Google AI Overviews wrong 10 percent of the time, generating millions of incorrect answers daily

The New York Times, working with AI startup Oumi, tested Google's AI Overviews using SimpleQA — a benchmark of more than 4,000 questions with verifiable answers. The result: AI Overviews is right about 91% of the time. The other 9-to-10% are wrong. At Google's scale, that works out to hundreds of thousands of incorrect AI answers going out every minute of the day.

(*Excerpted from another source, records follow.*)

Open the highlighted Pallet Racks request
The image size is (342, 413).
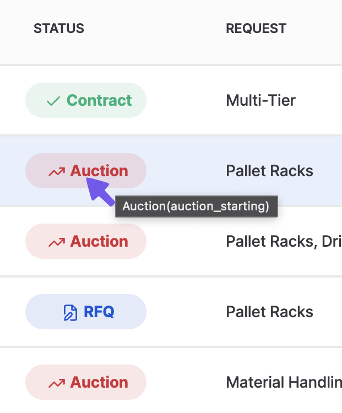[269, 171]
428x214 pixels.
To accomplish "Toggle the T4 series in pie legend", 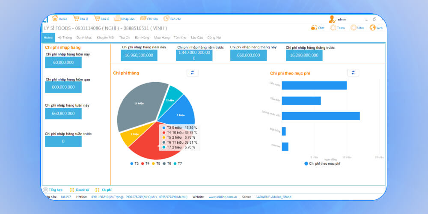I will (146, 163).
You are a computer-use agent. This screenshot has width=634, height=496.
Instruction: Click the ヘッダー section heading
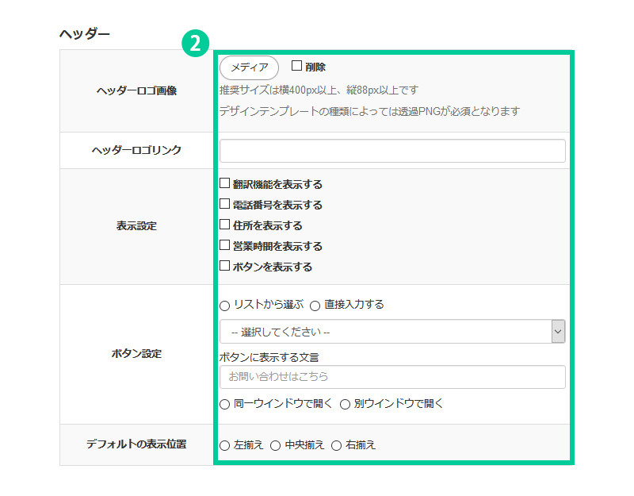click(84, 34)
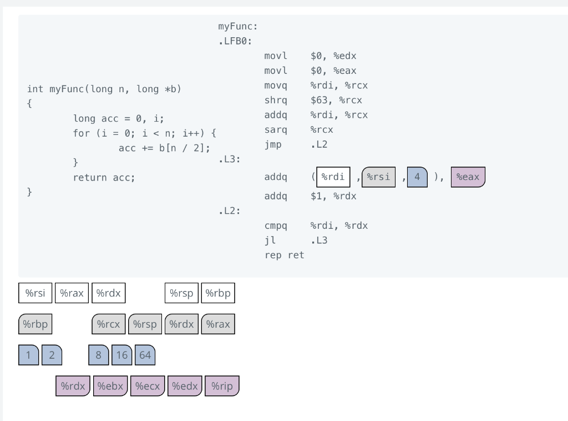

The test caught some specific failures. When asked for the date Bob Marley's former home became a museum, AI Overviews found Wikipedia, which listed two contradictory years, and confidently picked the wrong one. When asked about Yo-Yo Ma's induction into the Classical Music Hall of Fame, AI Overviews stated that there is no such thing as the Classical Music Hall of Fame. There is.

Google spokesperson Ned Adriance told the Times the study "has serious holes" and doesn't reflect real search behavior. Google also pointed out that AI Overviews typically runs on faster, cheaper Gemini Flash models rather than its best model — which answers more queries more quickly but is more prone to error. The accuracy did improve after Google upgraded from Gemini 2.5 to Gemini 3, jumping from 85% to 91%. Getting better is not the same as being reliable.

At the bottom of every AI Overview, Google includes a small disclaimer: "AI can make mistakes, so double-check responses." That note is doing a lot of work.